Even casual Web users believe vote stuffing is common in simple online polls, as most simple Web polls can be defeated by users clearing cookies, purging Flash settings, coming from other IP addresses, crowd sourcing votes, and even using bots. Likewise, some of the more focused systems exhibit sampling bias. For example, we did not include Amazon data for book ratings or levels because of what appeared to be clear manipulation. We saw similar effects in promotion of articles across social networks. Most interestingly is that Intrade, while mostly matching the observed data elsewhere, can be gamed as a single investor drove up McCain contract values at one point in the campaign.

Our point is that using the Web requires some careful consideration of the size of sample and ease of manipulation. We do not believe that for what was selected as the primary focus of the article that rigging is a concern. The numbers used for correlation with the larger scale systems such as Alexa, Google, and Hitwise are is just too large to be easily gamed.

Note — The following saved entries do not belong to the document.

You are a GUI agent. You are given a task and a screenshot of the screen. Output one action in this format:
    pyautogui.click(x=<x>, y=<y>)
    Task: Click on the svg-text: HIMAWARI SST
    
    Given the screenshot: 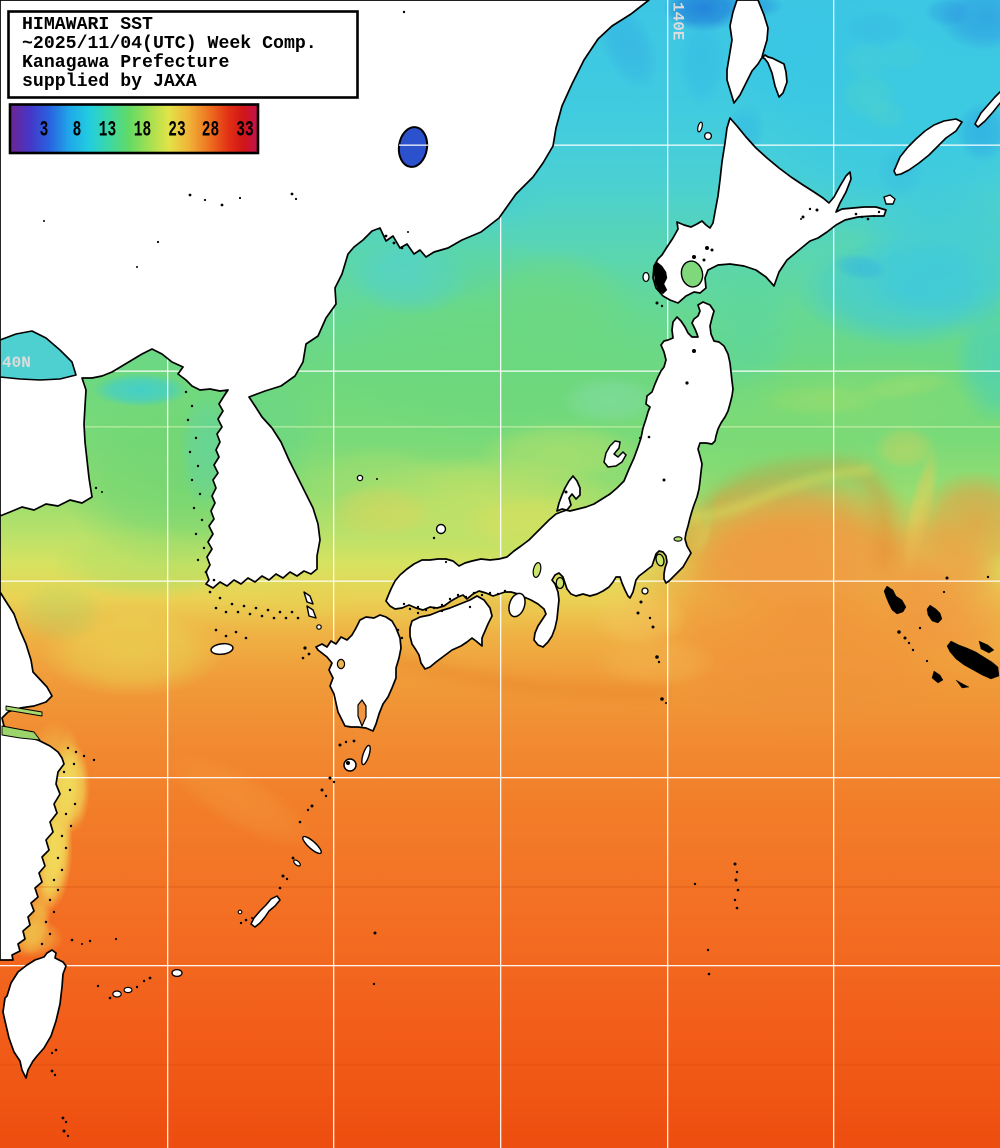 What is the action you would take?
    pyautogui.click(x=88, y=25)
    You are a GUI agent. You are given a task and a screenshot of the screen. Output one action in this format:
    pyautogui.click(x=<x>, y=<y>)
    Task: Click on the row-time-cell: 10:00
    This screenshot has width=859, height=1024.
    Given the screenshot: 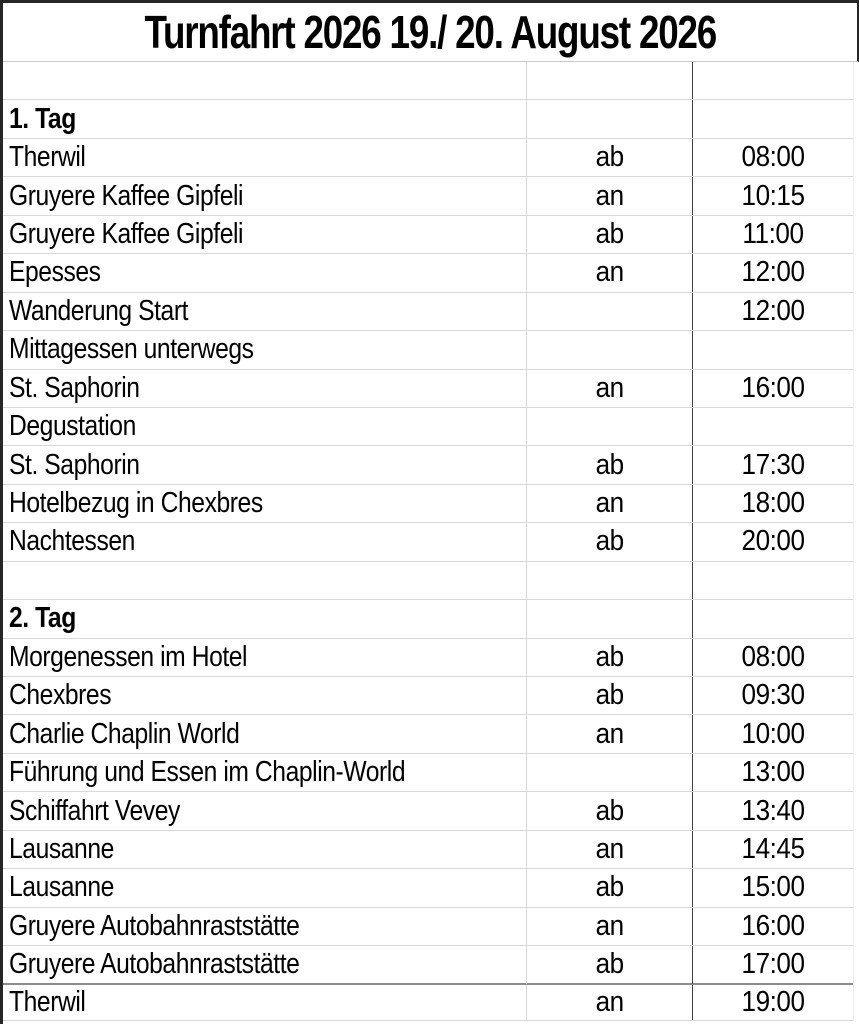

Online vs. offline measurements

It's clear that the Web-based measurements of candidate popularity have a consistent story to tell, albeit with some variations depending on the type and source and of the data. This raises the obvious question of how well what we can measure online matches up to what is going on in the world at large. Do Web-based measures, as a whole, contain a sampling bias? Does the Internet make its own waves, so to speak? Does it have its own ebb and flow of opinion, or does it more-or-less reflect what is happening in the broader society?

Answering those questions in a detailed way is beyond the scope of our article. We've given some indication of which online measures we consider perhaps more reliable because they are less likely to be tainted by demographic sampling bias. Much more definite conclusions than that we'll leave to analysts with more time to crunch the data.